● Required action: If a line in the data below contains "Expand", copy it.

↓↓↓

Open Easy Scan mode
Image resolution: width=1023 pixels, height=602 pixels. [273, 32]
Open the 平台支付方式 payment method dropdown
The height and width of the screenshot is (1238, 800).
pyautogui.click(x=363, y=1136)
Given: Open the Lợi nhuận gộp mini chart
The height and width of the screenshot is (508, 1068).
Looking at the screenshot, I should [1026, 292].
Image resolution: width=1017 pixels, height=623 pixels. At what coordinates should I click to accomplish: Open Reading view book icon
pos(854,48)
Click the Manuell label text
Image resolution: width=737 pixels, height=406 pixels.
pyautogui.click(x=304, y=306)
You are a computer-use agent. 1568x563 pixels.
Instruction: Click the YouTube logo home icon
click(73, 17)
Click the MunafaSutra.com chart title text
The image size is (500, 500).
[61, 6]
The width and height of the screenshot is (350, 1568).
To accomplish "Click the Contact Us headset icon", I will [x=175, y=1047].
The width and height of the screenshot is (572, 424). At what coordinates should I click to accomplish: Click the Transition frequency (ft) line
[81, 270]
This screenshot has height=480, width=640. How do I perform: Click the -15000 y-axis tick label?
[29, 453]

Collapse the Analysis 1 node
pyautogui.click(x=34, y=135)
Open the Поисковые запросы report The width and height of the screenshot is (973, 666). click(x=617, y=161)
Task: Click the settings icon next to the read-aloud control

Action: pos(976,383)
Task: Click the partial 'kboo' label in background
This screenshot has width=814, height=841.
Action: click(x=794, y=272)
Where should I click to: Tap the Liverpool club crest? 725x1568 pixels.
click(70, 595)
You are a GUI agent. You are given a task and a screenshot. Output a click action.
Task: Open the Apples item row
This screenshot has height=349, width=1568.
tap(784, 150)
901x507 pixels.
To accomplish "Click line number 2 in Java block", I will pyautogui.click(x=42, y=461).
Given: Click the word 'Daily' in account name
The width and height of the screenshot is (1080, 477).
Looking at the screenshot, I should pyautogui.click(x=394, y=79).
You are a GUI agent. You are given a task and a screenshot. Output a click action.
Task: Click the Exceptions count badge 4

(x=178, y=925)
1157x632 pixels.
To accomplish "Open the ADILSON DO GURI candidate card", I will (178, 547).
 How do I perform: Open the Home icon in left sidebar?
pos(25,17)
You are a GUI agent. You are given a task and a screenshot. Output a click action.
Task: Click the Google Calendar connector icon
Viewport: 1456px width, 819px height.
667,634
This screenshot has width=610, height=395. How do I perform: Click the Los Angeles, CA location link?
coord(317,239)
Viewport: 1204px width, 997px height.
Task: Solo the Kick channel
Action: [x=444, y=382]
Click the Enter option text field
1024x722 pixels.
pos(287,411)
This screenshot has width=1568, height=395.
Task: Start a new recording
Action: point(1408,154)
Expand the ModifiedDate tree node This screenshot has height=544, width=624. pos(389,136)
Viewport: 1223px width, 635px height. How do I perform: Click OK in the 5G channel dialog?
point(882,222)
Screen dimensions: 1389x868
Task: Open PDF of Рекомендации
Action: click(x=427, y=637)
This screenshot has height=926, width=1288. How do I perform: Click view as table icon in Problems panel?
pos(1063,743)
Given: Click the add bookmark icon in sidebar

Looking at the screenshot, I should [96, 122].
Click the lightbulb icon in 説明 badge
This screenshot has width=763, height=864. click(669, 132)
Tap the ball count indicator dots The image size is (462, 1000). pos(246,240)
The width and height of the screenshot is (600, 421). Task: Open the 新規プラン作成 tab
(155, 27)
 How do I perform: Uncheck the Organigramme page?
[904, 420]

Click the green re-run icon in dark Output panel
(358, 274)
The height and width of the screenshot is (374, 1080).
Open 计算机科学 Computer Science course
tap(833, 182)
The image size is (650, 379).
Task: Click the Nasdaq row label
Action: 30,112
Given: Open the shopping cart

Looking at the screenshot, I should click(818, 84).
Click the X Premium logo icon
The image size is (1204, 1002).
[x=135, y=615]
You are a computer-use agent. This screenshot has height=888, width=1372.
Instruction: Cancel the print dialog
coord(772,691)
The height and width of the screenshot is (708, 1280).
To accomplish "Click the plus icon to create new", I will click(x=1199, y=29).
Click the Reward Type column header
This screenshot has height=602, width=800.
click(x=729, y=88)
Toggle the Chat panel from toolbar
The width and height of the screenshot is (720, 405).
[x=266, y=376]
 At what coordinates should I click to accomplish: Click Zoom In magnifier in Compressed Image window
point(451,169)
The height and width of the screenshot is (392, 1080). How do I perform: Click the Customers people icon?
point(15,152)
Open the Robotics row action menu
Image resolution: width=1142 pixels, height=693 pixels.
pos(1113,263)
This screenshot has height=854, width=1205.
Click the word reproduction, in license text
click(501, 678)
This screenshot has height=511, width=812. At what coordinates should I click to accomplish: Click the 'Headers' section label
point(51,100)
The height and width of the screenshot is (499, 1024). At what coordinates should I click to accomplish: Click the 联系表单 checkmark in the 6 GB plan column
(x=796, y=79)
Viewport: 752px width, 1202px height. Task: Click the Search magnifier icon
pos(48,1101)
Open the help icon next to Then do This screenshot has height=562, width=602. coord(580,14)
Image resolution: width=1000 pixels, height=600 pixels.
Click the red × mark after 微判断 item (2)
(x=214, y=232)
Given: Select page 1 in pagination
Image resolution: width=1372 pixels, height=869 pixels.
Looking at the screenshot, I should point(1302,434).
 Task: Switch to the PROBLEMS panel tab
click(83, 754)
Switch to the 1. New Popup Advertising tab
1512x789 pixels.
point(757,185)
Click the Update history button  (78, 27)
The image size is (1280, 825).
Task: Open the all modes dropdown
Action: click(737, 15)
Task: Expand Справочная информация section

↑↑↑

● Written response:
Expand the ModifiedDate tree node This screenshot has height=544, width=624. pos(389,136)
Task: Expand Справочная информация section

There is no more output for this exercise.